◆ WORK TO BE COMPLETED
Go to the line containing "You are a GUI" in the records below and print it and every following line exactly, on through the line containing "The width and", then stop.

[[ MATERIAL PROVIDED, beginning ]]

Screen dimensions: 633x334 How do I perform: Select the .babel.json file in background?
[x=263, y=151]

[[ MATERIAL PROVIDED, end ]]
[[ MATERIAL PROVIDED, beginning ]]

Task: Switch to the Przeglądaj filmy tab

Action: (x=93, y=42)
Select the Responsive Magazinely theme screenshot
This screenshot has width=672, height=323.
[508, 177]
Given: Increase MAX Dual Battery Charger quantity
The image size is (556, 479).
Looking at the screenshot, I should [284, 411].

[[ MATERIAL PROVIDED, end ]]
[[ MATERIAL PROVIDED, beginning ]]

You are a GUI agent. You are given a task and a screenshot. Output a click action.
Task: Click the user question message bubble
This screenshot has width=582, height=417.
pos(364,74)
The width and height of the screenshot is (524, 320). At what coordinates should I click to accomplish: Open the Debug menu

[[ MATERIAL PROVIDED, end ]]

◆ TASK RESPONSE
You are a GUI agent. You are given a task and a screenshot. Output a click action.
Task: Click the user question message bubble
This screenshot has width=582, height=417.
pos(364,74)
The width and height of the screenshot is (524, 320). At what coordinates should I click to accomplish: Open the Debug menu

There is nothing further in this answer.